During hospitalization, a daily evaluation of the intake was done.

Clinical definitions and management strategies

Necrotizing enterocolitis was recorded if greater than Bell’s stage II (at least proven by abdominal X-ray), retinopathy was recorded of prematurity as greater than stage III in either eye and chronic lung disease was recorded as oxygen requirement at 36 weeks to keep oxygen saturations greater than 88–92%. Cranial ultrasounds were made throughout the hospital stay, and germinal matrix haemorrhages and white matter damage were scored according to the Extremely Low Gestational Age Neonates (ELGAN) [4,20,21].

Iodine precautions

The study protocol called for avoidance of iodinated skin cleansers for antisepsis as excess exposure to iodine suppresses thyroid hormone synthesis. Instead, alcoholic chlorhexidine (2%) was used for skin disinfection

Data monitoring

Clinical status and infant growth were recorded daily for two weeks and once per week thereafter in a web-based spreadsheet until hospital discharge. Cranial ultrasound imaging was conducted on postnatal days 1–3, 7–10 and after at least 4 weeks and was interpreted by a single radiologist, masked to the study arm.

Neurodevelopmental follow-up

At the corrected age of two years, surviving children and their parents were invited to the follow-up clinic. Development was assessed using the Bayley Scales of Infant and Toddler Development, third edition (BSITD III) [26,27]. Trained psychologists masked to the study groups administered the cognitive and motor scales. Assessment was ended in year 2012.

The cognitive scale assesses abilities such as sensorimotor development, manipulation, object relatedness, concept formation, memory, and simple problem solving, while the motor scale consists of fine motor (grasping, perceptual-motor integration, motor planning, and speed) and gross motor (sitting, standing, locomotion, and balance) subtests. The cognitive outcome is reported as the composite cognitive scale, which has a mean of 100 and a standard deviation of 15. Scaled scores are used for the Fine and Gross Motor scores separately, which have a mean of 10 and range from 1 to 19. Children were also assessed by blinded neuro-paediatricians for Cerebral Palsy (CP). The severity of CP was scored using the Gross Motor Function Classification System (GMFCS).

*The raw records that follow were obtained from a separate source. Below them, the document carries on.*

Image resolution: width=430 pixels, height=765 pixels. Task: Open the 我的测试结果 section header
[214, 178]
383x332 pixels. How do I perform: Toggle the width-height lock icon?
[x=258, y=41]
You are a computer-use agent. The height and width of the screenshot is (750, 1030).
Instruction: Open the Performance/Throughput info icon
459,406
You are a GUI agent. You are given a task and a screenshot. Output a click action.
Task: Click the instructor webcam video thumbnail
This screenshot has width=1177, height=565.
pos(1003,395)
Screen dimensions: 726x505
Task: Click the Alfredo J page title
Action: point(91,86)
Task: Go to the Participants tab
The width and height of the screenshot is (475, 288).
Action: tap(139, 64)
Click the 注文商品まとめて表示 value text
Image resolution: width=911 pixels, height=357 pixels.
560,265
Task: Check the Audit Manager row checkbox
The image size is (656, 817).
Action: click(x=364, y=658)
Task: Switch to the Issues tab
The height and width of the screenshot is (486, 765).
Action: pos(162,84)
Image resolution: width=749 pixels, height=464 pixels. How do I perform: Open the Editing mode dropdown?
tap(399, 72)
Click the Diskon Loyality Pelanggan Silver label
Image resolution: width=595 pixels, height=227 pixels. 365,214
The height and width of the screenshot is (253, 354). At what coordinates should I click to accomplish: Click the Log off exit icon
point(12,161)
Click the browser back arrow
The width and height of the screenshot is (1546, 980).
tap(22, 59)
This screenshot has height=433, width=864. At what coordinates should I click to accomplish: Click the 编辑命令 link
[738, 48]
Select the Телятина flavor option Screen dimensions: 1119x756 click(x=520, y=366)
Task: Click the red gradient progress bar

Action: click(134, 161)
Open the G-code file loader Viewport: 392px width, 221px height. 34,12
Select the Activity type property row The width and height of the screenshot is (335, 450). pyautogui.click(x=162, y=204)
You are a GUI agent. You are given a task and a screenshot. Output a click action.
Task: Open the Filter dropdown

Moderate to severe delay in cognitive development was defined as a developmental age of more than six months below the corrected age at testing.

All infants were assessed for Auditory Evoked Potentials at 6 months of age.


Serial blood and urine specimens were collected on day 0, 3, 7, 14, 21, 42, 56, and at discharge. Samples of different milk formulas and maternal milk was kept for the determination of the iodine content. Thyroid hormone testing: Free T4 (FT4) was measured using the equilibrium dialysis technique and the other hormones by standard immunoassay technology (Roche Diagnostics). The concentration of Iodine in formula and milk samples was determined by modifications of chloric acid method Benotti and Benotti [28].

Statistical analyses

For analyses of differences between the study arms, we used both parametric and nonparametric tests. Thus, analysis of variance and the Kruskal-Wallace test were used for continuous variables, and for dichotomous variables, the chi-squared test or Fisher exact test were used. We report findings for the parametric tests. We examined cognitive and motor scores and then we made a combined measure of adverse outcomes and/ or moderate to severe cognitive delays using the BSITD III (a score on these tests of greater than one SD below the mean). Whenever it is stated that a certain variable was higher, or lower, for different groups, or that correlations existed between the variables, it is implicit that the differences or correlation coefficients were statistically significant, at P < 0.05, or less for statistical analyses, SPSS software version 18 was used.


The parents of 9 children could either not be traced or refused follow-up. Follow-up results were thus available for 89 of the children.

No differences were found in demographic and birth characteristics between groups (Table 1).